Identical twins Elias and Lukas are excited to finally spend some time with their mother. It’s been a while since these boys were last with her (partially due to the strained relationship between the twins’ parents).

But when they arrive, they find their mother looks … a bit different than they remember: She’s got a bandage covering her entire face (save for her eyes and mouth).

“Mommy just a had a little … procedure—a surgery,” she says.

They’re not allowed to see her face with the bandages off, and there’s a few more things that start to set off alarm bells within Elias and Lukas’ minds. Like, their mom refuses to sing them to sleep with their favorite song now. And she tears up the drawing they had made for her.

And…wait a minute…didn’t mom have green eyes, not blue?

Positive Elements

Elias and Lukas make plans to find out what happened to their mother in order to save her. They also try to protect one another as best as they can along the way.

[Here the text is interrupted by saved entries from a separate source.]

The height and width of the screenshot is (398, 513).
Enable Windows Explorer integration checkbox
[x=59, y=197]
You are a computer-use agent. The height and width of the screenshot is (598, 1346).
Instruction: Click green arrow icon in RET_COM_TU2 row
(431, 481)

At one point, a police officer senses Elias’ fear. She has a daughter, the officer tells Elias, and she hopes that her own daughter would be able to ask for help if she needed it—a sympathetic attempt to invite Elias to ask for protection.

Spiritual Elements

None.

Sexual Content

One extensive scene shows Mommy stripping to her underwear in front of a mirror while sensually dancing to music. At one point, she grabs her breasts. Mommy is also seen bathing, though nothing is shown. A woman’s nude rear is briefly visible as Mommy watches Naked & Afraid.

Violent Content

Mommy drops Elias to the ground, scraping his arm. She also slaps him across the face, splitting his lip. Mommy forcefully drags Elias across a room and sprays him with cold water until he says what she wants him to say. She breaks Elias and Lukas’ phone in the garbage disposal, and she forces open their door with a crowbar.

Elias discovers a bloodstain in the barn. Elias hits Mommy in the head with a bathroom object. Elias has a nightmare about Mommy tearing off her skin to reveal a black husk monster. The scene is quite grotesque, as we watch Mommy tear her skin off via a hangnail and continue the action all the way up her body. Elias later has a nightmare about the monster attacking them. Elias and Lukas get physical during a fight. Lukas makes a reference to a raccoon that had been run over.

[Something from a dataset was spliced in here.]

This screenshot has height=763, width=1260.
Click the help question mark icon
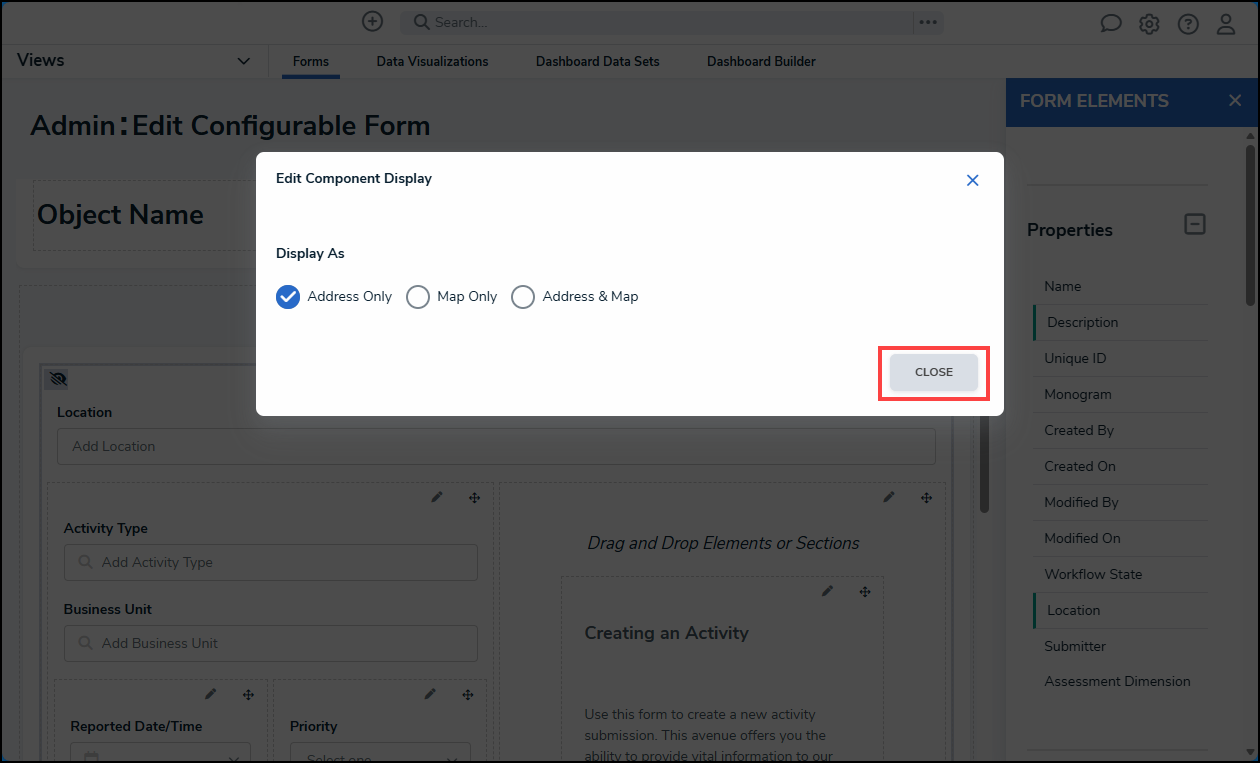pos(1188,24)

A woman is seen bent over a dead body while wearing a blood-covered white dress. At one point, we hear the sound of a gunshot.

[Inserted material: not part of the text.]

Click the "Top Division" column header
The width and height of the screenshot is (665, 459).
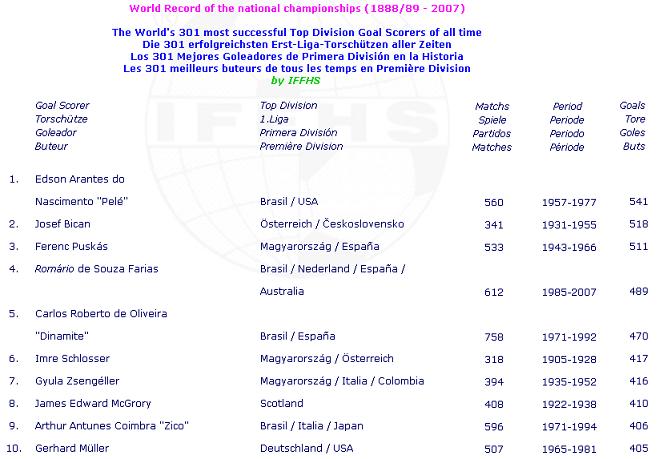coord(289,105)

[Spoiler Warning] It is revealed that Elias is suffering from dissociative identity disorder and Capgras delusion, only imagining that Lukas is still alive. The reality, however, is that Elias had accidentally shot and killed his brother while playing with a loaded firearm. The delusion convinces Elias to duct tape his mother to the bed, put a sock in her mouth and pour freezing water on her until she tells them what happened to their “real” mother. Later, Elias pushes Mommy off a barn loft, knocking her unconscious and breaking her lantern. This action sets fire to the barn, killing Mommy.

Crude or Profane Language

The f-word is used four times, and the s-word is used once. “A–” is also used once. God’s name is misused five times, and Jesus’ name is inappropriately used three times.

Drug and Alcohol Content

Mommy drinks a couple glasses of wine throughout the film, and at one point, she uses wine to help swallow prescription medication. Mommy smokes.

Other Negative Elements

The movie contains one jump scare of a frightening creature. Elias vomits. Elias implies that he wet the bed. Mommy reads a section of Frankenstein that describes the grotesque monster.

Conclusion

Goodnight Mommy is an American remake of a 2014 Austrian movie of the same name. In both films, Elias and Lukas arrive at their mother’s home in the country to find her face almost entirely covered in bandages. It’s not long before the two of them start to wonder whether the woman they’re living with is actually their mother.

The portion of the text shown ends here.